Krawcheck, a former Bank of America exec, told us a couple weeks ago that she also sees similarities between Silicon Valley today and what Wall Street was like in the 1980s: "A young, go-go industry with a lot of money sloshing around and a lot of young people in it and people only beginning to learn how to conduct themselves in a business setting," she said about tech startups. 

Here's to hoping Silicon Valley can learn from Wall Street and discover the importance of female leadership in business before another 30 years go by. 
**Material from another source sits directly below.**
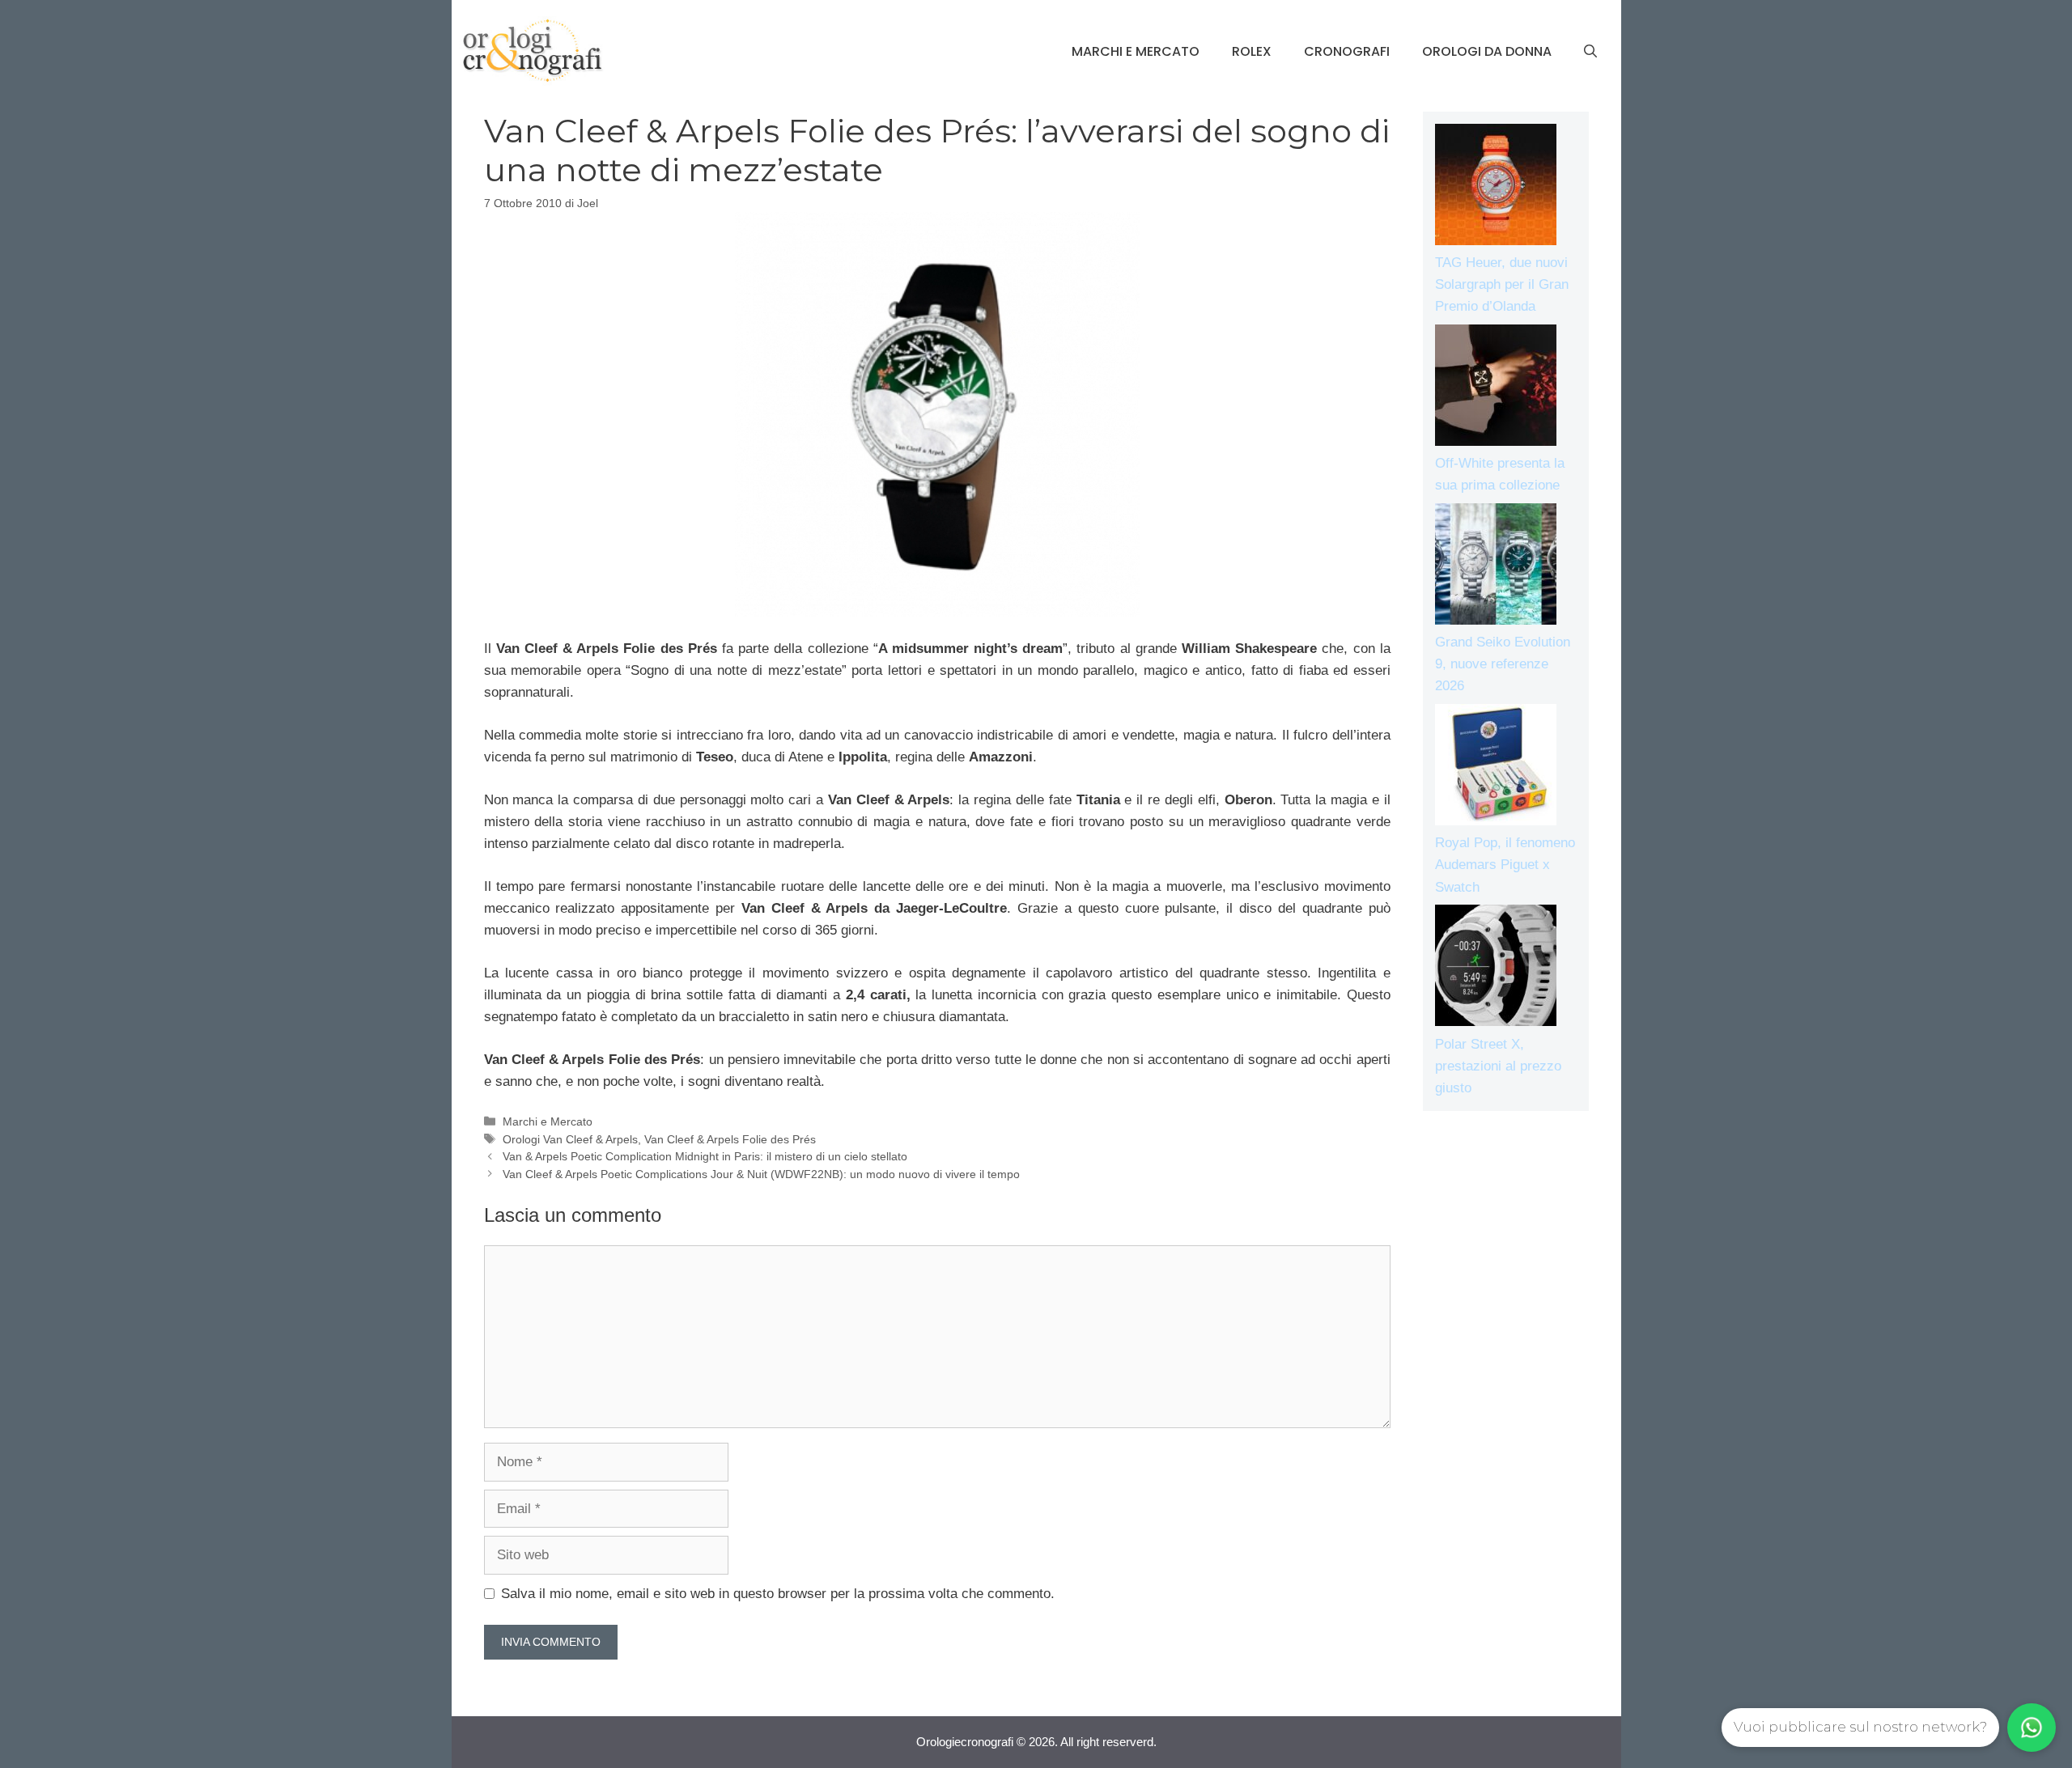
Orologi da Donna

What do you think? Email me at [email protected] with your take. 

IN CASE YOU MISSED IT

• Thousands sign petition against NFL.  The NFL announced last week that Baltimore Ravens running back Ray Rice would be suspended just two games after knocking his fiancé unconscious in an elevator. Now, critics of the decision are urging NFL commissioner Roger Goodell to take violence against women more seriously. As of Tuesday morning, an online petition had about 50,000 signatures. The number pales in comparison to the 111.5 million people who watched last year's Super Bowl, but it could signal the beginning of a larger movement to get the NFL to fix it's "women problem."   Think Progress

• The secret language of power.  People who speak abstractly are perceived to have more power, according to a recent study from the Journal of Personality and Social Psychology.  Participants who used abstract terms like "preservative-free" to describe a product were judged by others to be more powerful than those who described the same product in concrete terms like "contains no preservatives." Apparently, speaking abstractly signals to others that you are willing to be judged for thinking differently, a signal of true power, says the study's researchers.  HBR 

ON MY RADAR

How to build a feminist workplace  Fast Company 

Is Theresa May the UK's Angela Merkel?  Financial Times 

Top woman CEO with 9 children doesn't believe in work-life balance  The Globe and Mail 

Why women entrepreneurs are happier than male entrepreneurs  Fast Company  

The truth about gender discrimination in business school.  Businessweek 

You have to watch this woman recite Beyoncé's 'Single Ladies' as a monologue  Jezabel 

Quote

If an employee needs to leave early to take care of a child or a parent or their own self, they should do that. If your employee is suffering some kind of personal crisis it is not acceptable to get rid of her and replace her with a shiny new employee.

Lise Quintana, founder of the San Francisco tech startup Narrative Technologies, tells Fast Company why making accommodations for individual workers is important.